The taxes applicable on the CFDs are subject to the 30 day rule. Sounds simple doesn't it? but actually from this point it can get quite complicated which is another reason you want to use the services of a good accountant.

There are many techniques that individual investors use for tax avoidance or tax minimization. These are usually strategies that are instigated by the accountant. He is the individual that knows the loopholes of the tax act from a legal standpoint. You must certainly want to keep your tax obligations legal.

Some of the tax shelters include offshore perhaps as a resident or a non-resident. Then there are Companies that register themselves off shore, and submit their tax returns to countries that have the most liberal rules when it comes to rates, etc.

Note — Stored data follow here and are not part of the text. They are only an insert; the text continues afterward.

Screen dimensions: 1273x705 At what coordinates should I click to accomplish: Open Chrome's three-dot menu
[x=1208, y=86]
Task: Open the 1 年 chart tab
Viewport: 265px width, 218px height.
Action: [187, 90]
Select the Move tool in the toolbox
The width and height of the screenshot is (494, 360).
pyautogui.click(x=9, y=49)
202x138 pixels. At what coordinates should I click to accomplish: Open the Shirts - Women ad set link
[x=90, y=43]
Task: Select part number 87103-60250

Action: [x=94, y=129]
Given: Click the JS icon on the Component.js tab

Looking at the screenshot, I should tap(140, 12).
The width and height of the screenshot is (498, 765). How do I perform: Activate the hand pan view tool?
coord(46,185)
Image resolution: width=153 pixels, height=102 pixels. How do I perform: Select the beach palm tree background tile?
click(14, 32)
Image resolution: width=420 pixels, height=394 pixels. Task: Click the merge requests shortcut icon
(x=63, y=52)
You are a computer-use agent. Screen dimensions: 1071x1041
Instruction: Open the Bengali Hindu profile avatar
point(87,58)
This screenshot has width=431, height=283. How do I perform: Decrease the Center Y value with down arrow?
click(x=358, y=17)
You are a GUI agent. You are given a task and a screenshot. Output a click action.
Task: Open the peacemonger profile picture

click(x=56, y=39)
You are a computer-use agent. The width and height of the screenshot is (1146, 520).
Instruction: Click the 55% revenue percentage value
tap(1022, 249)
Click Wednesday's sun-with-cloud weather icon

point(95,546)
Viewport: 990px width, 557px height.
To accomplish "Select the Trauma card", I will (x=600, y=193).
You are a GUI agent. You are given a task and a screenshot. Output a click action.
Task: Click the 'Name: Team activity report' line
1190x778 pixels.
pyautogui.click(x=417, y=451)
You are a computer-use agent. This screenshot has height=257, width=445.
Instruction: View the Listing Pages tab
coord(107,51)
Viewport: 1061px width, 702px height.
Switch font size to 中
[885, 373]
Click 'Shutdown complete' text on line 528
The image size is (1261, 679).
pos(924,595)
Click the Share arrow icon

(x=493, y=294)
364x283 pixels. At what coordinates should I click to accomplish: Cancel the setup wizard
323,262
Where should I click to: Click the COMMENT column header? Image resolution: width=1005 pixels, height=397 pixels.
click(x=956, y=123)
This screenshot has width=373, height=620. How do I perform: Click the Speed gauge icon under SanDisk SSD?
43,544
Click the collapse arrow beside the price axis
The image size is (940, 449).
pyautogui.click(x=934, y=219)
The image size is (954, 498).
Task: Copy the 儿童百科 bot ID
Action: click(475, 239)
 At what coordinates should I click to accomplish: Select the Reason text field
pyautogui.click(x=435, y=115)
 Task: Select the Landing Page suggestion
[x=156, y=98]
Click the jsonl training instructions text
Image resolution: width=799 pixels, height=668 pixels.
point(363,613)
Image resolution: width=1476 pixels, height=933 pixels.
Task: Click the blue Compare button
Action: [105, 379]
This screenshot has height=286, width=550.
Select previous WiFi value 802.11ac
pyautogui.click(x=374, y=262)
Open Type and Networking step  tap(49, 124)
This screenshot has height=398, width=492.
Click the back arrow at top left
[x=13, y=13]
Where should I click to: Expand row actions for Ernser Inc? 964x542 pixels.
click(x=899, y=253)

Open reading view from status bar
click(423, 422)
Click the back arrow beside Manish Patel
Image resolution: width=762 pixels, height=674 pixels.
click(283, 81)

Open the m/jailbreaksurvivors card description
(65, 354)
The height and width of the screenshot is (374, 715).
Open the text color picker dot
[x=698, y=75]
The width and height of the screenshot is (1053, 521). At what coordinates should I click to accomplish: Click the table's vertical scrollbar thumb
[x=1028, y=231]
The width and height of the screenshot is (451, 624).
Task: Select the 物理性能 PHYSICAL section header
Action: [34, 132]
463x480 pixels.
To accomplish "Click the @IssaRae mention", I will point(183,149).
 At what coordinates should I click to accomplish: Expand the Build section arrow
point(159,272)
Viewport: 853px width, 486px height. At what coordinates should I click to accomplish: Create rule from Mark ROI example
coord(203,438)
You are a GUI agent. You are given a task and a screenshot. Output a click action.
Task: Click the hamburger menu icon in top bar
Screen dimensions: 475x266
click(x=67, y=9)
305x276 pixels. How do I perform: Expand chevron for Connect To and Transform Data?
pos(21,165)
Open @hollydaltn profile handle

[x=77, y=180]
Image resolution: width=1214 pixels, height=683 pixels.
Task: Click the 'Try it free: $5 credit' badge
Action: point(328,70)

When time comes to hire your accountant you must think of it as hiring an employee. The experience and knowledge as well as the training are going to dictate just how much they are worth to you. Ideally, if you have some associates that use the services of a good accountant you may want to take advantage of that.

You want an accountant that is going to advise you wisely and not just to adopt the attitude that "what the tax office doesn't know won't hurt them". This is the type of attitude that can get you into some big trouble.

At least, learn the basics of investments vs. tax laws so you have some idea as to what your accountant may propose. That way, if something sounds amiss, the warning lights are going to go for you. This individual is going to be advising you on financial issues, which are just another sector of financial investment, and you want the edge or the most benefits.

Another aspect that you must be aware of is although the tax man may not catch up with you this year it could come next year or the year after. It only takes one random audit to create some serious tax headaches for you. Be sure to keep all of your tax records in good order and tucked away where in the event you need them you will have them to refer to. Don't think that just because you may stop dealing in CFDs now for example that you can discard all of the financial records pertaining to this.

Don't just roll along year after year relying on old tax knowledge. Tax laws are constantly changing and it is your responsibility to keep abreast with them. Ignorance is no excuse for the law as the saying goes, and that is a saying that is most applicable to the IR.

In some cases it would seem that we have painted the picture of the IR being an ogre when it comes to investments. That is not the intention nor is it a fact. They are some great tax breaks when it comes to investments. You must remember to just not extend beyond what you are entitled to.